More thoughts on the size of a node set in Identity Manager

More thoughts on the size of a node set in Identity Manager:

Novell Identity Manager is an Identity Management product, and much of the work that goes on, happens in XML.

XML is an interesting language, that has many benefits. But it also has many downsides. One of which is it is probably NOT the most efficient method of storing data. An excellent blog on the topic of programming, and running a small software development company is by Joel Spolsky at I personally judge a blog on content, and grammar. If you cannot write in comprehensible English, with punctuation and proper spelling, I will not read it more than once. Conversely the most grammatically correct and elegant blog will loose my interest if the content is not interesting.

Joel Spolsky is both, and entertaining to boot. (Being a Canadian I should point out that when I say "No doubt about it", it is NO way sounds like I said A-boot, no matter what my wife says!) If you are interested in these notions, programming as it applies to running a business and the travails of running a small programming firm, I highly recommend his blog.

Now why on earth am I bring it up?
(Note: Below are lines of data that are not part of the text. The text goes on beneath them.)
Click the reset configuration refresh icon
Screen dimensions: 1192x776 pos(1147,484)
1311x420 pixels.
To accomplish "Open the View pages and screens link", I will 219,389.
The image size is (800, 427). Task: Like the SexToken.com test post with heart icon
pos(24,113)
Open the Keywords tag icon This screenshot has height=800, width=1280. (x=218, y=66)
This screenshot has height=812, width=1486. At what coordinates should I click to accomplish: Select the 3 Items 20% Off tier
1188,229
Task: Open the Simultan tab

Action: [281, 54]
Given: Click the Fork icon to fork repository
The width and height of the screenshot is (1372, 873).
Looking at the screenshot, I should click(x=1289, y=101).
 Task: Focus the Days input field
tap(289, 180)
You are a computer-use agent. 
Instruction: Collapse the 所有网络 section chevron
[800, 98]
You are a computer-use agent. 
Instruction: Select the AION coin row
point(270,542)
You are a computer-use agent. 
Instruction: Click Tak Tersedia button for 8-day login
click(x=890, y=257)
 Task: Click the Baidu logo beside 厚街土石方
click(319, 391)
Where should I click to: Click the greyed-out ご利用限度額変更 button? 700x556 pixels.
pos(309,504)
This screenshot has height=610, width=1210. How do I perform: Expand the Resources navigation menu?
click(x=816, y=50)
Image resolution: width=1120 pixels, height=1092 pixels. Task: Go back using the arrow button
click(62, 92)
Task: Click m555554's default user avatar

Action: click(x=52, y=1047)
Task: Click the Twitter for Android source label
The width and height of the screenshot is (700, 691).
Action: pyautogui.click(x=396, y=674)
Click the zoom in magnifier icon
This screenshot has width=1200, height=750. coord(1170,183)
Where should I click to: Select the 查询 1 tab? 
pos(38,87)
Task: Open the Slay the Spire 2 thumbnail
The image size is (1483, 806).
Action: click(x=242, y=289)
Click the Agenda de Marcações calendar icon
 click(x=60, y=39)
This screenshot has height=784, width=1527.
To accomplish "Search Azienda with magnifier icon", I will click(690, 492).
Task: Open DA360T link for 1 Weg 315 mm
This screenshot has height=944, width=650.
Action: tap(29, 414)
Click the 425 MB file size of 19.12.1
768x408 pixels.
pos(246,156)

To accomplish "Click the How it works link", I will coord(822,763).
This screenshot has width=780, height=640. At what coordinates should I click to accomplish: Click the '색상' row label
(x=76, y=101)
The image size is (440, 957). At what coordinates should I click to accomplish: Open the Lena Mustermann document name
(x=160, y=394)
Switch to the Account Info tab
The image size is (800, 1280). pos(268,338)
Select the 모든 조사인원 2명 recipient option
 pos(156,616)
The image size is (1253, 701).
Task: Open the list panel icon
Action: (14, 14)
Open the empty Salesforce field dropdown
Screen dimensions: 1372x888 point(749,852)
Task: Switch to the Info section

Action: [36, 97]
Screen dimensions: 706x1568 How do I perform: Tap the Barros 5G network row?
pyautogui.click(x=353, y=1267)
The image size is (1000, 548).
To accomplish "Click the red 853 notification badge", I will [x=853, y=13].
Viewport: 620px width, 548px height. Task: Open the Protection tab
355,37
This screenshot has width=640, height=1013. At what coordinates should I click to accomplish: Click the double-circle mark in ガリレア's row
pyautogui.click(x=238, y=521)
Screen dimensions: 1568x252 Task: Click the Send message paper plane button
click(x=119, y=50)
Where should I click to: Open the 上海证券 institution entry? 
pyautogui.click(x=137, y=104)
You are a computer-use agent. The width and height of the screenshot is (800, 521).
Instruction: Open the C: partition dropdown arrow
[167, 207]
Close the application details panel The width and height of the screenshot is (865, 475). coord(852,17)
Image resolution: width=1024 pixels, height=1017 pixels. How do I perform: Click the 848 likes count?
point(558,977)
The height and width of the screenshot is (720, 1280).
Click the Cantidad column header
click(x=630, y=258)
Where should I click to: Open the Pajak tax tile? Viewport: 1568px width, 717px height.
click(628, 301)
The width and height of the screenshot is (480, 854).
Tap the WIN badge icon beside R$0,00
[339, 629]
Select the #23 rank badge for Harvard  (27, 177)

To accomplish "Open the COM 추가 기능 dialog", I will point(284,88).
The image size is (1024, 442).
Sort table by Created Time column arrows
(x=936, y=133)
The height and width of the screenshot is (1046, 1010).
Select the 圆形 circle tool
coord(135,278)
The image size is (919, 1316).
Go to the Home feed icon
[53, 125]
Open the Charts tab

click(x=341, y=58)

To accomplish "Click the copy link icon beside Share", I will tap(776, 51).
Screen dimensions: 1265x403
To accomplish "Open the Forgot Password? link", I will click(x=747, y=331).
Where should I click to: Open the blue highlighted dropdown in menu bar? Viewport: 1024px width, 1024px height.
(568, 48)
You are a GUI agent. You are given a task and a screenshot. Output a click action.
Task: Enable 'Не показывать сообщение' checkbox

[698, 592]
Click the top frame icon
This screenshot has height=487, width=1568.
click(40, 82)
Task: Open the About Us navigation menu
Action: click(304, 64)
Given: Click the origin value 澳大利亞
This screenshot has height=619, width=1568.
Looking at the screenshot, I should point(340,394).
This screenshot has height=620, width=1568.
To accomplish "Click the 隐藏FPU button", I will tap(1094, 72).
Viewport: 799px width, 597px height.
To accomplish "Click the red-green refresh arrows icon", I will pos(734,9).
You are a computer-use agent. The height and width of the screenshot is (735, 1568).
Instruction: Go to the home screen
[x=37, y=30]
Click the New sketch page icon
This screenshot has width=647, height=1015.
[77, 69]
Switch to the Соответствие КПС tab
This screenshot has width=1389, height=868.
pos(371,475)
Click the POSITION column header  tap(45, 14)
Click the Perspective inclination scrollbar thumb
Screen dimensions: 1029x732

Well to give some context to the issue about XML as a language. Joel feels strongly that XML is not the most efficient way to store data, and that there are better ways. See his article at for more of his thoughts. While you are there browse around, I am sure you will enjoy the experience.

One of the things he brings up is that since XML is not a fixed length field (or at least not a predictable length) data structure, it is very inefficient in code to search through a record. One of the ways Identity Manager tries to combat that performance hit (and actually, pretty much any XML consuming tool or API) is by storing the document not as arbitrary text in memory, but rather as a node set (usually in DOM, but there are other models). DOM (Document Object Model) stores it in a more efficient fashion, than just parsing clear text.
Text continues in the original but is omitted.